In this experiment the rate at which a magnesium strip dissolves in different concentrations of hydrochloric acid will be measured. The experiment is to investigate the effects of concentration on the rate of reaction with reference to the collision theory. To prove this theory only one variable will be changed while the rest will remain the same for fair testing. The variable that will be changed is concentration.


The prediction of this experiment is that the rate at which the magnesium strips dissolve depend on the concentration of the hydrochloric acid. This means that the more concentrated and strong the acid is, the more effect it will have on the calcium magnesium strip and thus the faster the speed of the reaction will be. This prediction is supported by the collision theory, which states that there are four factors, which affect the rate of reaction. Concentration is amongst these four factors and it is the one to be proved in this experiment. The collision theory states about concentration that if the concentration of an acid is increased, i.e. made stronger then lots more particles will collide and more successful reactions will take place. To get matching results with the prediction this investigation will include the concept of fair testing which will be done so by repeating the same experiment three times and also by changing only one variable while keeping the rest constant.

Scientific Knowledge:

A Chemical reaction occurs when reactants react together to produce products. Various evidence is provided when a chemical reaction occurs; bubbles are given off, smells are produced gases are given off and etc. The phrase ‘rate of reaction’ means ‘how fast is the reaction’ or 'the speed of the reaction'.  

In chemistry the relation between the reactants and the products can be best explained by the collision theory. The Theory explains how chemical reactions take place and why rates of reaction alter.
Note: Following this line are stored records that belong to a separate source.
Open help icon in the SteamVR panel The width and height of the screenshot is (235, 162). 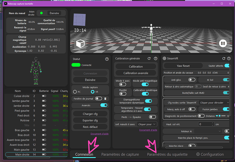[230, 59]
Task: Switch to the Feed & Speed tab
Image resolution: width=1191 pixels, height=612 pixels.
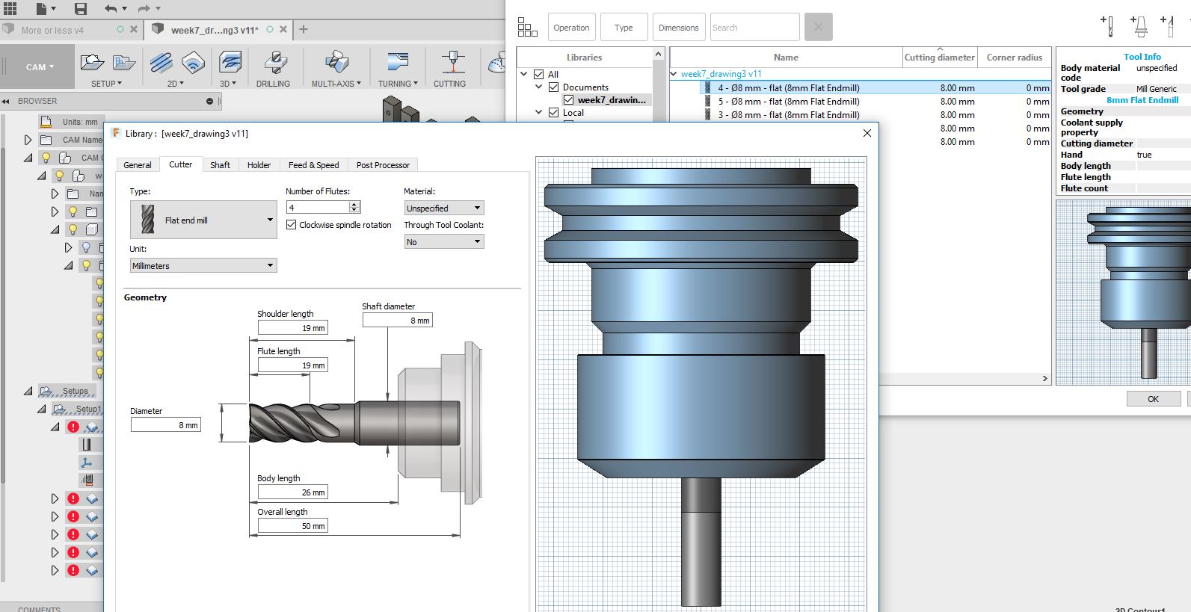Action: point(313,165)
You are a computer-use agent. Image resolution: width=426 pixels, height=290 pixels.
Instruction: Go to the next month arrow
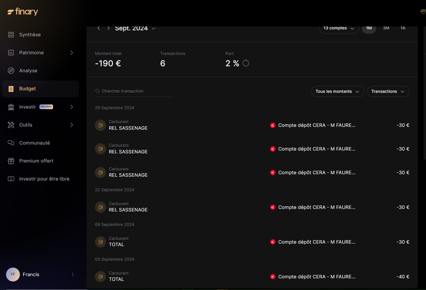click(x=109, y=28)
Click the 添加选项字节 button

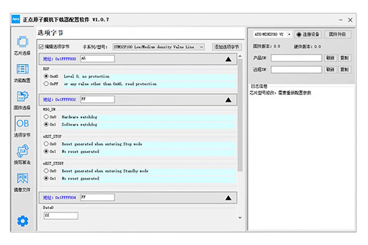(226, 47)
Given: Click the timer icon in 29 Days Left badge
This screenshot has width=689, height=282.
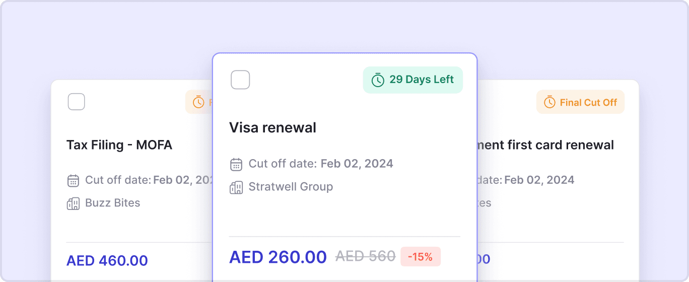Looking at the screenshot, I should tap(378, 80).
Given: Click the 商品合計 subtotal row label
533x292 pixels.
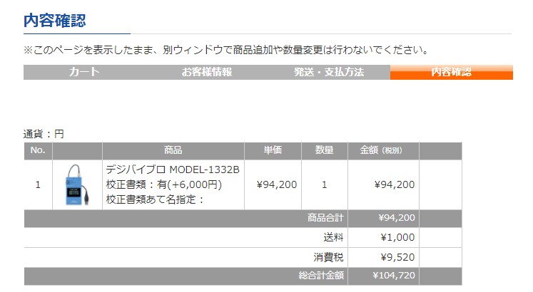Looking at the screenshot, I should tap(325, 218).
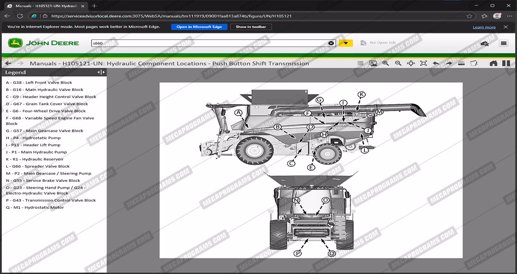Image resolution: width=517 pixels, height=274 pixels.
Task: Click the Show in toolbar button
Action: (251, 27)
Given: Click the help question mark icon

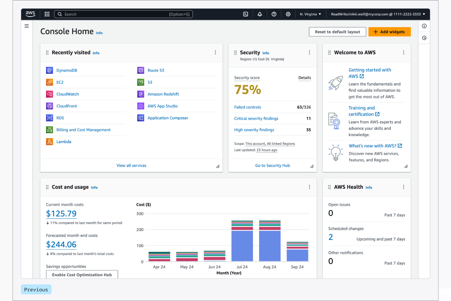Looking at the screenshot, I should tap(274, 14).
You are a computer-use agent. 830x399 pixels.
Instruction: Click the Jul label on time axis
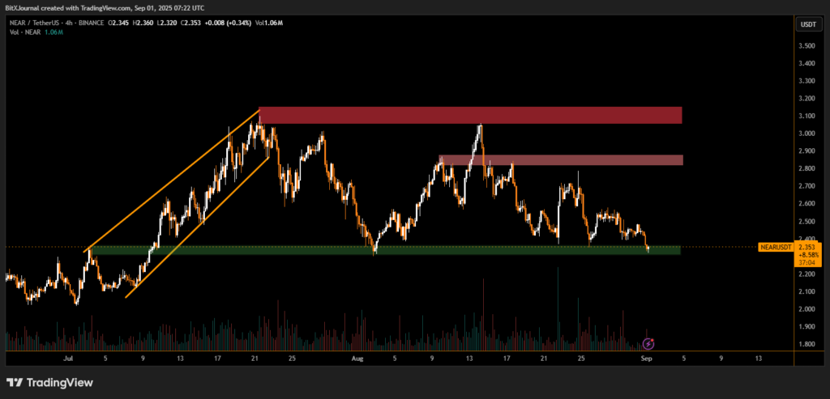tap(68, 357)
It states that for a chemical reaction to take place fruitful collisions must occur to create more reactions. The more frequent the reactions between the atoms the more successful the reaction will be.  These reactions can only happen when the reactant particles collide together causing high collision rates. However most collisions are not successful in forming products as not all atoms have enough kinetic energy to break bonds and bring about a chemical change. The minimum kinetic energy required for reaction is known as the activation energy.
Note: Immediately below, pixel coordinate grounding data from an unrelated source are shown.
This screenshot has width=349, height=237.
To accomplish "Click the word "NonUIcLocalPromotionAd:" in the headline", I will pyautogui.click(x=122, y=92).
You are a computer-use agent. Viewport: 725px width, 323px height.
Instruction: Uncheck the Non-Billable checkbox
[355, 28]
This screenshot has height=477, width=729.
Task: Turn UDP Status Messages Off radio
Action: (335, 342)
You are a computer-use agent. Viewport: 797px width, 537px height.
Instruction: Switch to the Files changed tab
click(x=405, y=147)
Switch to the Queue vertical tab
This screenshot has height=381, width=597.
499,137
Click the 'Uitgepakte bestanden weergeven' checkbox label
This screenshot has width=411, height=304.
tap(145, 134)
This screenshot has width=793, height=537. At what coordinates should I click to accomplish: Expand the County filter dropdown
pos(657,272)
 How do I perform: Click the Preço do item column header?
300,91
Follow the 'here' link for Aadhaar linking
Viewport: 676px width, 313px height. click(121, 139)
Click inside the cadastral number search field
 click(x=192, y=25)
According to the collision theory, there are four factors, which affect the rate of reactions; temperature, catalyst, surface area and concentration.

Temperature is a variable that can change the rate of reaction as it causes more collisions to occur and when these collisions occur, there is more chance that the collision will lead to a reaction. The particles will collide more often and thus the rate at which the product is being formed will also increase. This is because the amount of energy is more likely to be greater than the minimum amount of energy needed (activation energy)
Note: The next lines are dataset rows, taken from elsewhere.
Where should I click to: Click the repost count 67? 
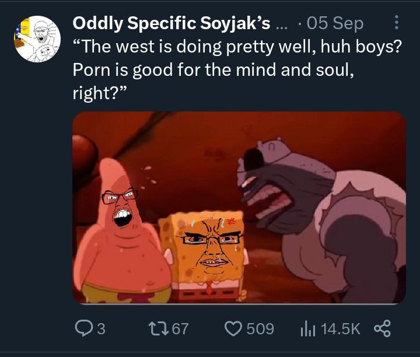[181, 329]
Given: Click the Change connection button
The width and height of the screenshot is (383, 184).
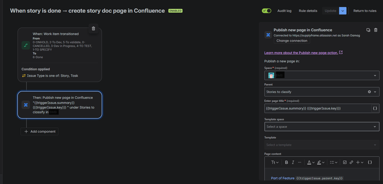Looking at the screenshot, I should 292,41.
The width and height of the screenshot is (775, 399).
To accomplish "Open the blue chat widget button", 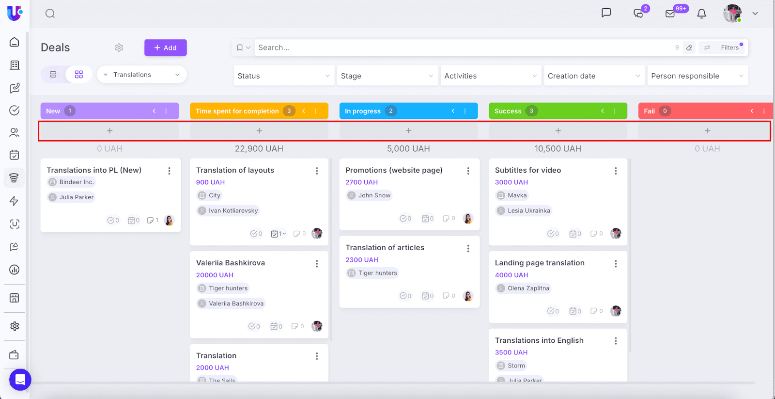I will 20,380.
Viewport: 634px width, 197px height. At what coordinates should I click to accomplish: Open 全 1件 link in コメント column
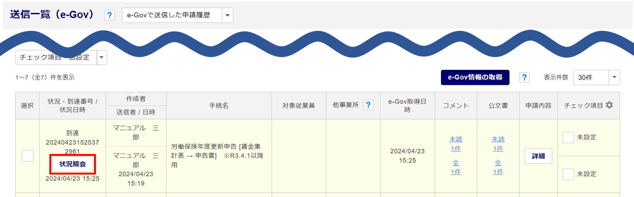point(456,167)
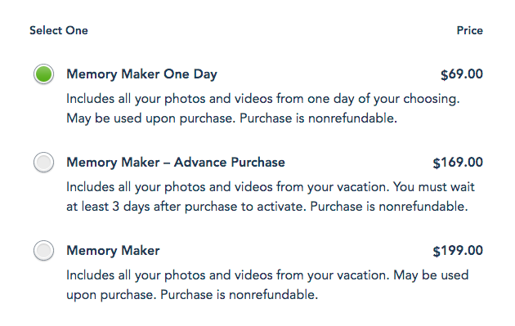Click the 'Memory Maker One Day' title
Viewport: 515px width, 326px height.
click(141, 74)
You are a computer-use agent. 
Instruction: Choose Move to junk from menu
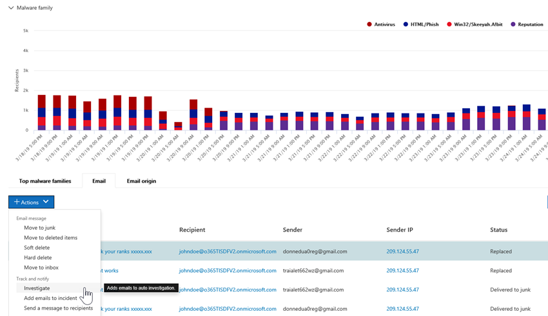pyautogui.click(x=40, y=228)
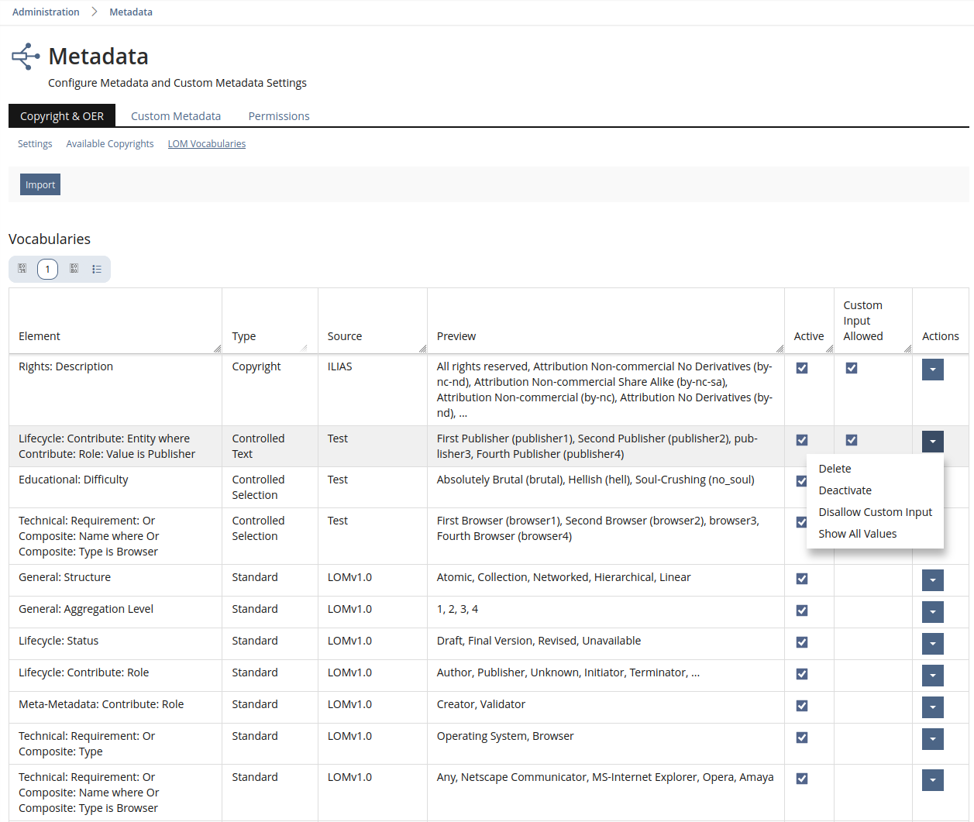974x822 pixels.
Task: Choose Disallow Custom Input from open menu
Action: point(875,512)
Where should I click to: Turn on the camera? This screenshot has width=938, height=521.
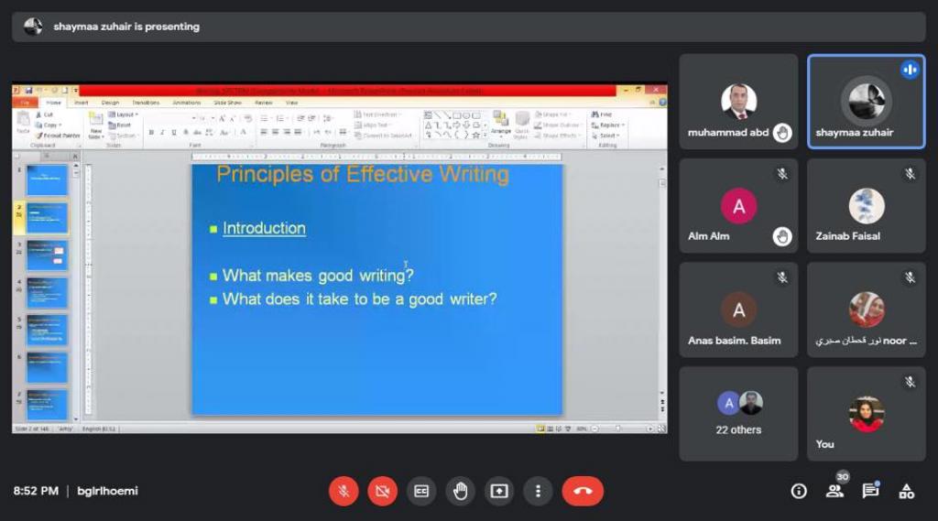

Surface area is another variable that can cause a change to the rate of reactions.Solids with a smaller particle size (e.g. shorter magnesium strips) react more quickly than solids with a larger particle size (e.g longer magnesium strips).

This is because reducing the size of particles increases the rate of a reaction because it increases the surface area available for collisions to take place. This increases the number of collisions. It has no effect on the energy of the particles.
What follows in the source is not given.